Minnesota and Minnesotans are known for many things. Mostly, there’s the cold and ice and snow of our winters. They say that that keeps a lot of people from coming here. It’s what keeps the Twin Cities from growing too fast and getting too big. Then there’s our 10,000 lakes, though now of course we’re told that there are really 17,000 of them. And those, we’re also told, are the only reasons why anybody would ever come here in the first place—well, that and the parks that surround them, and our “big league” amenities like the Walker and the Guthrie and the Twins and Vikings.

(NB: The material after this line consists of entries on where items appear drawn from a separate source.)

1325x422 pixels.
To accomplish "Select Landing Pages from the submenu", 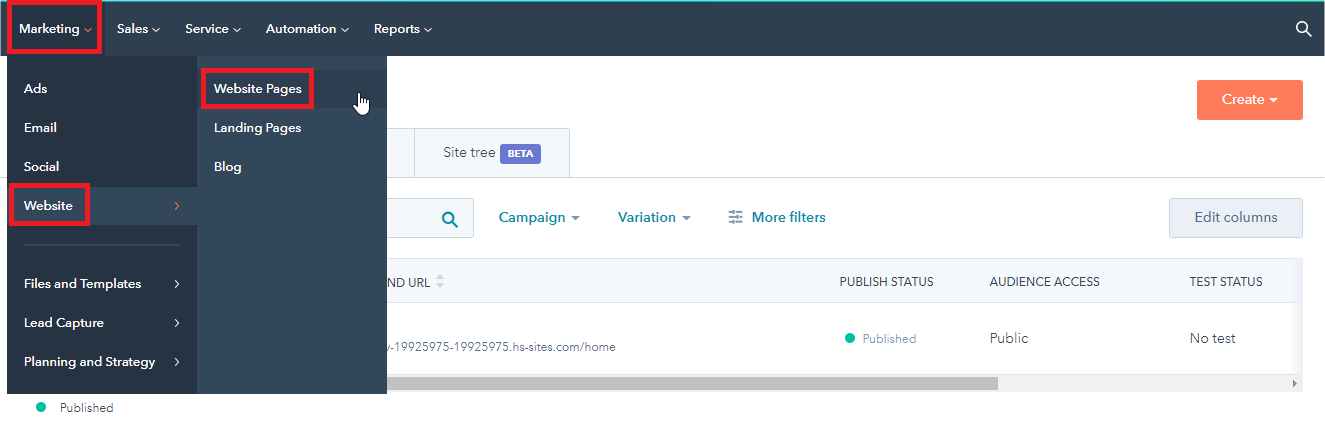I will (258, 128).
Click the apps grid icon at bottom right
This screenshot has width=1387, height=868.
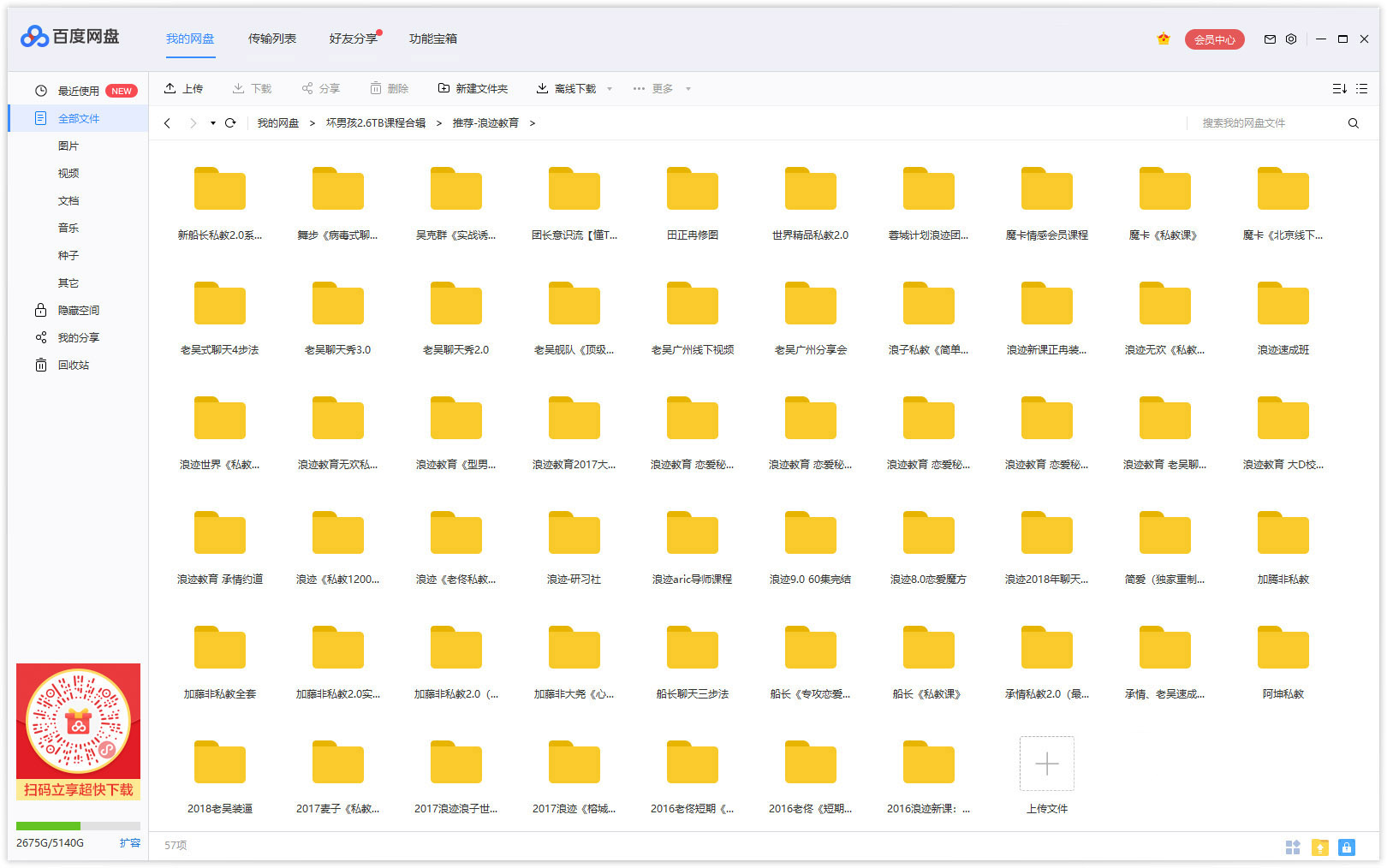[x=1293, y=847]
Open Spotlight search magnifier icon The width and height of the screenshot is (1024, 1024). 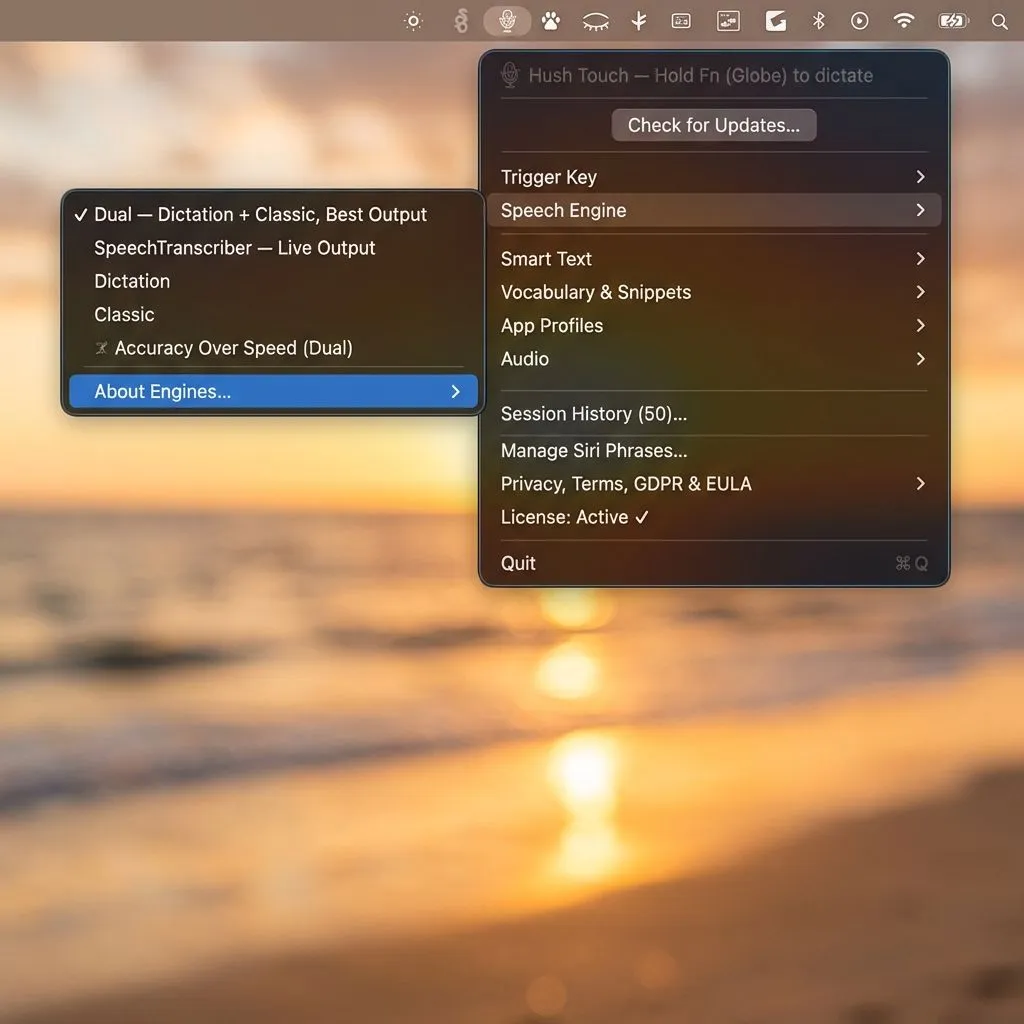click(999, 21)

Stuff like that. Those are the things that keep us from becoming “a cold Omaha.” Minnesotans themselves are understood to be taciturn, stoic, ambivalent, passive-aggressive, “Minnesota nice,” a little woebegone. We accept—but grudgingly and not completely—that life isn’t always a bed of roses. Nobody said that life would be easy. It could always be worse.
So it is with our sports. We love-hate our sports. Sid Hartman recently wrote a column in which he quoted the old-time sportswriter, Dick Cullum, who characterized Minnesota sports fans as “Lose and Love It” fans. They’d rather lose and whine than win. But, you know, its not that our sports teams and athletes are bad. They’re pretty good. They’re above average. The Minnesota Twins have even won a couple of world championships! Of course, there were decades of truly woebegone baseball before and after. And, how about those Vikings? Their 0-4 record in the Super Bowl is the worst in National Football League (NFL) history, and it has now been 43 years since their last Super Bowl—the fourth-longest drought in the NFL. The Timberwolves’ 15-year drought since their last playoff series win ties them for the longest current streak in the National Basketball Association (NBA), and their 13-year drought of playoff appearances (2004-2017) is the third-longest in NBA history.
Meanwhile, the Minnesota Gopher football team has gone 53 years without a Big 10 title and 59 years since a Rose Bowl appearance. The Gopher basketball team has won four Big 10 titles in 100 years, and two of them bear big asterisks—1972 was tainted by the infamous “basketbrawl” against Ohio State, and the 1997 title was in fact vacated for reasons we won’t go into right now.
But, there are always high school sports, and the really great thing about them is that somebody from Minnesota actually wins.
Being a Minnesota sports fan often is a tough slog. But, being honest, that just makes the good times better. And, frankly, the negativity is sometimes more than the situation would seem to support. So, on the following pages, we will relive each year in Minnesota sports from 1900 to the present—the best, the above average and, yes, the truly woebegone; the slogging, and the good times. On balance, you may find that Minnesota sports aren’t so bad. Above average. Occasionally great. And, yes, of course, occasionally woebegone. Nobody said life would be easy.